▶ [TASK DESCRIPTION]: Across the entries below, how many lines include the word "computer"? Reply with only the number.

Collected data
────────────────

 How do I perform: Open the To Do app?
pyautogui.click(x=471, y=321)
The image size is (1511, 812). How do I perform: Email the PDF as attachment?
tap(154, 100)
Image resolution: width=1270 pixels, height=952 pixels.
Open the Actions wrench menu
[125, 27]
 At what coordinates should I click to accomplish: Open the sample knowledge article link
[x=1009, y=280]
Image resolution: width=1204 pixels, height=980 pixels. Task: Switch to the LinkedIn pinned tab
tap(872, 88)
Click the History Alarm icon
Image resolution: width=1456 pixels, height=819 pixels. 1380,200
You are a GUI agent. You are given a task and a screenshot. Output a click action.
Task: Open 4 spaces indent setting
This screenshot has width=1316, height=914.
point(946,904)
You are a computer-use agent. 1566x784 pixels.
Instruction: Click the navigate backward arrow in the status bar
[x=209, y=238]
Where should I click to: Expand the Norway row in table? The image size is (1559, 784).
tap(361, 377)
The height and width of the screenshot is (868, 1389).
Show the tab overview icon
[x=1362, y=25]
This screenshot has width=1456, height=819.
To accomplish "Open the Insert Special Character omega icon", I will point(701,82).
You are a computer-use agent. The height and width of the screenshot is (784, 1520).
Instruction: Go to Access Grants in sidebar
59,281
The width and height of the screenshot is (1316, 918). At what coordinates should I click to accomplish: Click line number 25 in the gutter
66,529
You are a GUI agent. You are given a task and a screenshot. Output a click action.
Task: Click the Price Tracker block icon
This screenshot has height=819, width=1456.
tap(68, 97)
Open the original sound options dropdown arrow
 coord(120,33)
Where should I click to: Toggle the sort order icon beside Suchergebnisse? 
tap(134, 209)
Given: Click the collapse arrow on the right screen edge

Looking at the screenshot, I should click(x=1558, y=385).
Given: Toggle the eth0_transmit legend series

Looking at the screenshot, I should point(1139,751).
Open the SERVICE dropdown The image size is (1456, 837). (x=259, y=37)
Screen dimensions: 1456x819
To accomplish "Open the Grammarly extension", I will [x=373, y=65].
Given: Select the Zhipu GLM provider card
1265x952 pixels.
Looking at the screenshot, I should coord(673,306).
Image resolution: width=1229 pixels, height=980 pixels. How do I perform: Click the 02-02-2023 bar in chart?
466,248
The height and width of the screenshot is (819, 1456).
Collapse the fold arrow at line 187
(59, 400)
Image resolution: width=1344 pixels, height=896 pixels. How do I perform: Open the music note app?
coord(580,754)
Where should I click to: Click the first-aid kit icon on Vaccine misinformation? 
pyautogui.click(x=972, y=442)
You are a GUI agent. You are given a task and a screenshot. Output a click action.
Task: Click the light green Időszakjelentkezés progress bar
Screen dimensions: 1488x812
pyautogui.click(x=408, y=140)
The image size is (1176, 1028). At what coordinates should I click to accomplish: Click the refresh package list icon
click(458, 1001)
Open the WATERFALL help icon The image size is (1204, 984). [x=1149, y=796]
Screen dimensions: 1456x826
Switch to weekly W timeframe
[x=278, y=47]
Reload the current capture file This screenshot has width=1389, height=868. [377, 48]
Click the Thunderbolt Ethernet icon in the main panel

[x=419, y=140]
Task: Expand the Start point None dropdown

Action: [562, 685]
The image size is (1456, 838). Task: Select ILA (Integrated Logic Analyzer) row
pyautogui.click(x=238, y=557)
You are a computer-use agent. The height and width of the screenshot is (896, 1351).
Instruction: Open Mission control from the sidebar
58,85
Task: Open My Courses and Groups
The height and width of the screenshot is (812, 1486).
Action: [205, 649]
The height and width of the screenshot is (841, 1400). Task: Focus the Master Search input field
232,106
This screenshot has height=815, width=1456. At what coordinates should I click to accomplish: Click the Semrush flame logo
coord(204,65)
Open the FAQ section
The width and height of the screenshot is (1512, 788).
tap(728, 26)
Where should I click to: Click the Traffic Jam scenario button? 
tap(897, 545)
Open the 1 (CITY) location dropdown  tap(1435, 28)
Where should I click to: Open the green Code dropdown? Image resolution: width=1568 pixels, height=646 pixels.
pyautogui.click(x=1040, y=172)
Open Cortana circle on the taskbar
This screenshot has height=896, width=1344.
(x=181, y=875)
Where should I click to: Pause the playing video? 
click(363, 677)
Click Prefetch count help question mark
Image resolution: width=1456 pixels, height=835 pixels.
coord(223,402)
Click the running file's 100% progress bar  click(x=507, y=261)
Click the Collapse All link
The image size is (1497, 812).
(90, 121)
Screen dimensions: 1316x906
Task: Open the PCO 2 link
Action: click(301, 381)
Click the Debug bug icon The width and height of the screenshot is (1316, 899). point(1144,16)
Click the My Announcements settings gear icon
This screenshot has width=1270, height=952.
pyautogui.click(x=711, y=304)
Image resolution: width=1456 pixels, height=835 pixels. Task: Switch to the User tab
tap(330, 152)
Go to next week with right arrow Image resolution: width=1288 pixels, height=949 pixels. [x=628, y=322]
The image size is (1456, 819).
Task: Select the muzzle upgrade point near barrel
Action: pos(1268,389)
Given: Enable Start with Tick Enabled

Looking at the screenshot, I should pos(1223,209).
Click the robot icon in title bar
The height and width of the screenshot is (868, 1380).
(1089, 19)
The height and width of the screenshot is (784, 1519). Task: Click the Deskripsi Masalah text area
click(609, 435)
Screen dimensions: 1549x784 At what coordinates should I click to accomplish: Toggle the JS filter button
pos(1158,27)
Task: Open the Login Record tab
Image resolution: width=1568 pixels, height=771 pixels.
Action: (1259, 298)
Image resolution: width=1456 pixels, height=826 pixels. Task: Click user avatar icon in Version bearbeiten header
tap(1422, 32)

────────────────

▶ [OUTPUT BELOW]: 3